I got your ideas and found some others. Can you tell me how can you leverage these ideas? Do you divide the model based on these ideas or create a new feature to express the idea better?

For example, I found that in 2012 the company had more clients than in 2011. Does it mean that I should create a factor for 2011 and 2012? Or should I divide dataset in 2 and train model on both of these databases separately and while predicting I choose the model which is related to prediction observation year?

The same question related to the hour column. I found that in rush hours (7, 8am and 5, 6pm) during workdays there is a spike in bike’s demand. How can I leverage this knowledge? Probably, I cannot divide dataset now and should create a feature for that, right?

So, my initial question is related to these 2 examples: how do I find more things like that and how exactly should I leverage these findings to build a better model? What are the common ways to do so? And when should I split dataset into separated datasets and treat them individually and when I should just create a feature?

Is there any other ways to introduce more knowledge into a model except direct feature creation and dataset splitting? For example, reading this article http://blog.graphlab.com/using-gradient-boosted-trees-to-predict-bike-sharing-demand I found that the author recommends to:

…, the evaluation metric is the RMSE in the log domain, so we should transform the target columns into log domain as well.
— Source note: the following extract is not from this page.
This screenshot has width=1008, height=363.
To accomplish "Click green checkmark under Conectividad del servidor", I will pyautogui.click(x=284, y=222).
He is changing counts into logarithmic scale and after the prediction converts it back to the normal scale. Does it make sense? Is it a popular approach to transform feature into logarithmic scale?

Thanks.


#6

And also. for example temp and atemp variables are highly correlated. What should you do with that situation? Should you remove one variable in favor of another one?


#7

In order to leverage the ideas, it is usually better to create a new feature than to create a different model. You should look at creating different models if you are not able to create features which capture the hypothesis well.
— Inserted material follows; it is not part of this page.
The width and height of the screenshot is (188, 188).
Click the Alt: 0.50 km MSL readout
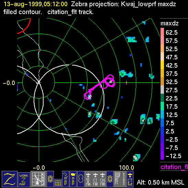(x=161, y=182)
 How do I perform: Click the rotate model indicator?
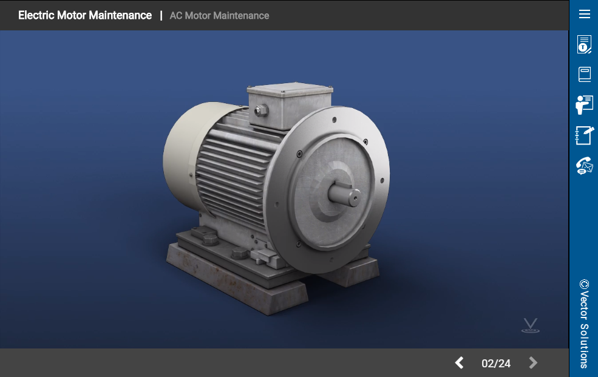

For the examples you mentioned, you should definitely have a feature for the year in the single year. Similarly, for the second example, you can create a new feature called rush_hours (Y or N). You can also try out creating rush_hour_morning and rush_hour_evening, if you expect them to be different (traffic is more spread in evening).

Splitting the dataset to create different model should usually be applied when you want to use a different modeling techniques on the dataset. There might be other use cases as well.

On the transformations, log transformations are pretty common, especially so , in cases where the growth is exponential. If the growth is non-linear, you can also look at taking square roots. For cyclic data, you can also use trignometric transformations like Sine / Consine or Sine Inverse / Cosine Inverse.

Regards,
Kunal


#8

Thanks for the answer. Kunal.

Can you tell me more about transformations? What is the idea behind them? Are we trying to make dependency as linear as possible in any scale?